Required task
Give the listing below as a JSON array of strings, one string per line, leaving out blank lines.
++++++++++++++++++++
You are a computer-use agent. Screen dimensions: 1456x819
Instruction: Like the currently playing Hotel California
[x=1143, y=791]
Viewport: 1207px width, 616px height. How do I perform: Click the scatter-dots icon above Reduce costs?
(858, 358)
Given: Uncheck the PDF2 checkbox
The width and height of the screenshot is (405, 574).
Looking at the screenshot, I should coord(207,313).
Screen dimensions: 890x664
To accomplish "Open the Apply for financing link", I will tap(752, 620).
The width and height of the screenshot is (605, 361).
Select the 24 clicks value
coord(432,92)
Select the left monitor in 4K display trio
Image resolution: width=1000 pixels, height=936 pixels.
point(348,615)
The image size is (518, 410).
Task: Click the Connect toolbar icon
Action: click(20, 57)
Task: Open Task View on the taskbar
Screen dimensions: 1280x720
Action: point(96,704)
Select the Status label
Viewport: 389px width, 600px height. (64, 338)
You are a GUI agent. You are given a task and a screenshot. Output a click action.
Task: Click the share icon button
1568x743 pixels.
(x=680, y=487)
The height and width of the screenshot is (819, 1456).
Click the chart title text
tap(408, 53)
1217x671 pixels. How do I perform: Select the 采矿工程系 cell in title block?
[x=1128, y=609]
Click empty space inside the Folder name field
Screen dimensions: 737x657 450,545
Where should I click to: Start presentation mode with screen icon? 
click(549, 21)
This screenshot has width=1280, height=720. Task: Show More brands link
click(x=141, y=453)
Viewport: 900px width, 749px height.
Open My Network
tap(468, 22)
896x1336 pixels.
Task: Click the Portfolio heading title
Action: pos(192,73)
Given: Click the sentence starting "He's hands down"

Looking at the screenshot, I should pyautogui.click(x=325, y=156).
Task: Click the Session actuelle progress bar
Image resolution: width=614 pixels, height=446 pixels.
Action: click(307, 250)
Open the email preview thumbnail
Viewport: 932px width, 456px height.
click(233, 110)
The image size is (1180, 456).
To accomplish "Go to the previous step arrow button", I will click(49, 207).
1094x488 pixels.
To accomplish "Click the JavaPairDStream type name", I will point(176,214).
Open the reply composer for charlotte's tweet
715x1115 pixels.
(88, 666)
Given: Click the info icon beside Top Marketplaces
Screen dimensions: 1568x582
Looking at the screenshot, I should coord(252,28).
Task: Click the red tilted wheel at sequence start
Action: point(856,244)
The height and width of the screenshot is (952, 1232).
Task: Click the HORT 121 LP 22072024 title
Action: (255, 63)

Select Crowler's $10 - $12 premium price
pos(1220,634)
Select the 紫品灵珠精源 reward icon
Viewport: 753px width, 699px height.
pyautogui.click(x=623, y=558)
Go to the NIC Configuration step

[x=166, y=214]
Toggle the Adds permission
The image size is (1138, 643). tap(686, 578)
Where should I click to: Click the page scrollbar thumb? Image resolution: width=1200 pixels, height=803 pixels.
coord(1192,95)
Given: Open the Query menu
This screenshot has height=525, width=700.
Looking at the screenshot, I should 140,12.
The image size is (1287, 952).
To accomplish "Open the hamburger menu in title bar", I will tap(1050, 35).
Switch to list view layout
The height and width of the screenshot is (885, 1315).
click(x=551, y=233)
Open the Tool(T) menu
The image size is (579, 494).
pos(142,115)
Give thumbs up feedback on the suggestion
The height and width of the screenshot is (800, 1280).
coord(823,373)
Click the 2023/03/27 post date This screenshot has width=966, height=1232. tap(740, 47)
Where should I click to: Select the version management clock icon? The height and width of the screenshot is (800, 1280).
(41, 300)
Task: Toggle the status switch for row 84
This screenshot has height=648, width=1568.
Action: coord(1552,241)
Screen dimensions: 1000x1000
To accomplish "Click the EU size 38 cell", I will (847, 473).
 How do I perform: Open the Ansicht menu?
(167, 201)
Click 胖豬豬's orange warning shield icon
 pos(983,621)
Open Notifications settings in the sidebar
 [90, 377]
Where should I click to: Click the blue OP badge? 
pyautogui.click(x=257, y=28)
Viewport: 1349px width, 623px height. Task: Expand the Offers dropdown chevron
++++++++++++++++++++
Answer to the exercise
[
  "You are a computer-use agent. Screen dimensions: 1456x819",
  "Instruction: Like the currently playing Hotel California",
  "[x=1143, y=791]",
  "Viewport: 1207px width, 616px height. How do I perform: Click the scatter-dots icon above Reduce costs?",
  "(858, 358)",
  "Given: Uncheck the PDF2 checkbox",
  "The width and height of the screenshot is (405, 574).",
  "Looking at the screenshot, I should coord(207,313).",
  "Screen dimensions: 890x664",
  "To accomplish \"Open the Apply for financing link\", I will tap(752, 620).",
  "The width and height of the screenshot is (605, 361).",
  "Select the 24 clicks value",
  "coord(432,92)",
  "Select the left monitor in 4K display trio",
  "Image resolution: width=1000 pixels, height=936 pixels.",
  "point(348,615)",
  "The image size is (518, 410).",
  "Task: Click the Connect toolbar icon",
  "Action: click(20, 57)",
  "Task: Open Task View on the taskbar",
  "Screen dimensions: 1280x720",
  "Action: point(96,704)",
  "Select the Status label",
  "Viewport: 389px width, 600px height. (64, 338)",
  "You are a GUI agent. You are given a task and a screenshot. Output a click action.",
  "Task: Click the share icon button",
  "1568x743 pixels.",
  "(x=680, y=487)",
  "The height and width of the screenshot is (819, 1456).",
  "Click the chart title text",
  "tap(408, 53)",
  "1217x671 pixels. How do I perform: Select the 采矿工程系 cell in title block?",
  "[x=1128, y=609]",
  "Click empty space inside the Folder name field",
  "Screen dimensions: 737x657 450,545",
  "Where should I click to: Start presentation mode with screen icon? ",
  "click(549, 21)",
  "This screenshot has width=1280, height=720. Task: Show More brands link",
  "click(x=141, y=453)",
  "Viewport: 900px width, 749px height.",
  "Open My Network",
  "tap(468, 22)",
  "896x1336 pixels.",
  "Task: Click the Portfolio heading title",
  "Action: pos(192,73)",
  "Given: Click the sentence starting \"He's hands down\"",
  "Looking at the screenshot, I should pyautogui.click(x=325, y=156).",
  "Task: Click the Session actuelle progress bar",
  "Image resolution: width=614 pixels, height=446 pixels.",
  "Action: click(307, 250)",
  "Open the email preview thumbnail",
  "Viewport: 932px width, 456px height.",
  "click(233, 110)",
  "The image size is (1180, 456).",
  "To accomplish \"Go to the previous step arrow button\", I will click(49, 207).",
  "1094x488 pixels.",
  "To accomplish \"Click the JavaPairDStream type name\", I will point(176,214).",
  "Open the reply composer for charlotte's tweet",
  "715x1115 pixels.",
  "(88, 666)",
  "Given: Click the info icon beside Top Marketplaces",
  "Screen dimensions: 1568x582",
  "Looking at the screenshot, I should coord(252,28).",
  "Task: Click the red tilted wheel at sequence start",
  "Action: point(856,244)",
  "The height and width of the screenshot is (952, 1232).",
  "Task: Click the HORT 121 LP 22072024 title",
  "Action: (255, 63)",
  "Select Crowler's $10 - $12 premium price",
  "pos(1220,634)",
  "Select the 紫品灵珠精源 reward icon",
  "Viewport: 753px width, 699px height.",
  "pyautogui.click(x=623, y=558)",
  "Go to the NIC Configuration step",
  "[x=166, y=214]",
  "Toggle the Adds permission",
  "The image size is (1138, 643). tap(686, 578)",
  "Where should I click to: Click the page scrollbar thumb? Image resolution: width=1200 pixels, height=803 pixels.",
  "coord(1192,95)",
  "Given: Open the Query menu",
  "This screenshot has height=525, width=700.",
  "Looking at the screenshot, I should 140,12.",
  "The image size is (1287, 952).",
  "To accomplish \"Open the hamburger menu in title bar\", I will tap(1050, 35).",
  "Switch to list view layout",
  "The height and width of the screenshot is (885, 1315).",
  "click(x=551, y=233)",
  "Open the Tool(T) menu",
  "The image size is (579, 494).",
  "pos(142,115)",
  "Give thumbs up feedback on the suggestion",
  "The height and width of the screenshot is (800, 1280).",
  "coord(823,373)",
  "Click the 2023/03/27 post date This screenshot has width=966, height=1232. tap(740, 47)",
  "Where should I click to: Select the version management clock icon? The height and width of the screenshot is (800, 1280).",
  "(41, 300)",
  "Task: Toggle the status switch for row 84",
  "This screenshot has height=648, width=1568.",
  "Action: coord(1552,241)",
  "Screen dimensions: 1000x1000",
  "To accomplish \"Click the EU size 38 cell\", I will (847, 473).",
  " How do I perform: Open the Ansicht menu?",
  "(167, 201)",
  "Click 胖豬豬's orange warning shield icon",
  " pos(983,621)",
  "Open Notifications settings in the sidebar",
  " [90, 377]",
  "Where should I click to: Click the blue OP badge? ",
  "pyautogui.click(x=257, y=28)",
  "Viewport: 1349px width, 623px height. Task: Expand the Offers dropdown chevron"
]